Your host or runtime can upsert one durable heartbeat per executor identity:

```elixir
ObanPowertools.Lifeline.refresh_heartbeats(MyApp.Repo, [
  %{
    executor_id: "app:oban:default:node-a:producer-1",
    node: "node-a",
    producer_scope: "producer-1"
  }
])
```

## Project incidents from durable evidence

```elixir
health_rows = ObanPowertools.Lifeline.list_executor_health(MyApp.Repo)
incidents = ObanPowertools.Lifeline.project_incidents(MyApp.Repo)
```

Current incident projection covers:

- late and missing executors
- dead-executor incidents backed by affected executing jobs
- workflow-stuck incidents backed by persisted step blocker state

## Preview a repair before any mutation

Preview is the important contract.
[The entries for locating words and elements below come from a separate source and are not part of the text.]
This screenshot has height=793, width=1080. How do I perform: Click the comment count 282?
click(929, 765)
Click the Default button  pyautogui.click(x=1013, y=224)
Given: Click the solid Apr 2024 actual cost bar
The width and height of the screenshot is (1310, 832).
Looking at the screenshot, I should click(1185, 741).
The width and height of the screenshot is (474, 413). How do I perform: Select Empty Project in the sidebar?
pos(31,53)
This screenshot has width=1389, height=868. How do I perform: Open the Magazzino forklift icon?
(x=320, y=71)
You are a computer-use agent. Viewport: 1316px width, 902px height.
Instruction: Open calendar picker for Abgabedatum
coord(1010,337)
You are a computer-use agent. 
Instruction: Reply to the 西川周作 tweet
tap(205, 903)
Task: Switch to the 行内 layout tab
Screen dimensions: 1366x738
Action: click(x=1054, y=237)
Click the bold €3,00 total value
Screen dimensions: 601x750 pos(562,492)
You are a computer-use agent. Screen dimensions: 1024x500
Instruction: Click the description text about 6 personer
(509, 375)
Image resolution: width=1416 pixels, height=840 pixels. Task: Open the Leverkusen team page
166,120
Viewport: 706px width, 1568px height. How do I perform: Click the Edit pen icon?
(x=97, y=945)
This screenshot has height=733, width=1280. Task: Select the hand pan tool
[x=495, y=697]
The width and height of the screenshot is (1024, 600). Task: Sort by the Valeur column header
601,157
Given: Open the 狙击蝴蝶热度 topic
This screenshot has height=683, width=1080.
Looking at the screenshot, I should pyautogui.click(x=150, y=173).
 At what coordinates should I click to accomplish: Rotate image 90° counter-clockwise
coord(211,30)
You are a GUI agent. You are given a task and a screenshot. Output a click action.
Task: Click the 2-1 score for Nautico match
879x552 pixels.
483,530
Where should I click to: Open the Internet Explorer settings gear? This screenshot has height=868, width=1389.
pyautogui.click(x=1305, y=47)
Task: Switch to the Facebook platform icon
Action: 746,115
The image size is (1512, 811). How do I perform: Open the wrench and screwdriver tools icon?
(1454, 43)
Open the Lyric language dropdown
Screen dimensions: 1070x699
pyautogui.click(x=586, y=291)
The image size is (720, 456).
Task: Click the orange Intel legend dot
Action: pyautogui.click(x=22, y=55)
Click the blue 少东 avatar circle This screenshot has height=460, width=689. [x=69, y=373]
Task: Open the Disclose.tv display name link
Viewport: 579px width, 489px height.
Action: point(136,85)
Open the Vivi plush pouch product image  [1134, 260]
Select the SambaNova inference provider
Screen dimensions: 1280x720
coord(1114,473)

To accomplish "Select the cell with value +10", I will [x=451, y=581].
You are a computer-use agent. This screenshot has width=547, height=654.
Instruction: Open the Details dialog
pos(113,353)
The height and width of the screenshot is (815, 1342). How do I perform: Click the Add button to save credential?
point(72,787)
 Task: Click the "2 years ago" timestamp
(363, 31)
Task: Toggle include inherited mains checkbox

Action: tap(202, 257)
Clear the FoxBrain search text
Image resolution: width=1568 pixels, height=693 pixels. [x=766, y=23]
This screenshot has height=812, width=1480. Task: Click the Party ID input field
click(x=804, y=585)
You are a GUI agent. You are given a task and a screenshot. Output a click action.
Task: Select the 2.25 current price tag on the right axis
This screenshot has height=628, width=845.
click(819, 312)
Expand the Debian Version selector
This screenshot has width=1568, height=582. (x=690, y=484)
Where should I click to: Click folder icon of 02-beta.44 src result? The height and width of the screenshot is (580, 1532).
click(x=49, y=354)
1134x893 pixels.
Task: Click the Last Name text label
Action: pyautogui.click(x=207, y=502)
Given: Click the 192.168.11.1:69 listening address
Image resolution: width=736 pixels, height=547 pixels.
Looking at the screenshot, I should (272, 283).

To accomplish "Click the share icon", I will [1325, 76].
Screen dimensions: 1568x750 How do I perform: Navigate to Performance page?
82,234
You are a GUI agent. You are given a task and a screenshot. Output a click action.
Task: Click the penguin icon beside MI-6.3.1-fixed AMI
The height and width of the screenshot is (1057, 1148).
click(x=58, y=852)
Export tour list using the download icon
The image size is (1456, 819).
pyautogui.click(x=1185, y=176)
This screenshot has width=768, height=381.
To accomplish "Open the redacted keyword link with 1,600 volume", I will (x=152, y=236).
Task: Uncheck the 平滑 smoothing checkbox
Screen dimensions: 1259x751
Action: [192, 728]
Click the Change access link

Operators do not jump straight to mutation:

```elixir
actor = %{id: "ops-1", permissions: [:preview_repair, :execute_repair]}

{:ok, preview} =
  ObanPowertools.Lifeline.preview_repair(MyApp.Repo, actor, %{
    incident_fingerprint: incident.incident_fingerprint,
    action: "job_rescue",
    target_type: "job",
    target_id: job.id
  })
```

Preview behavior today:

- authorization is host-owned through `authorize/3`
- the preview is idempotent for the same ready plan
- unsupported targets are rejected early
- repair drift is detected before execution

## Execute the repair with a reason

```elixir
ObanPowertools.Lifeline.execute_repair(
  MyApp.Repo,
  actor,
  preview.preview_token,
  "Rescuing the orphaned job after node loss"
)
```

Execution behavior today:

- reason text is enforced when required
- the preview token is single-use
- immutable audit evidence is written
- the related incident is resolved only when the repair succeeds

## Retention and pruning

The module also reports and prunes retention-managed records:

```elixir
ObanPowertools.Lifeline.retention_status(MyApp.Repo)
ObanPowertools.Lifeline.run_archive_prune(MyApp.Repo, actor, reason: "scheduled retention")
```

## Good fit

Use Lifeline when the app needs an operator-visible incident and repair model. If you only need
background telemetry and alerts, this is more operator substrate than simple monitoring.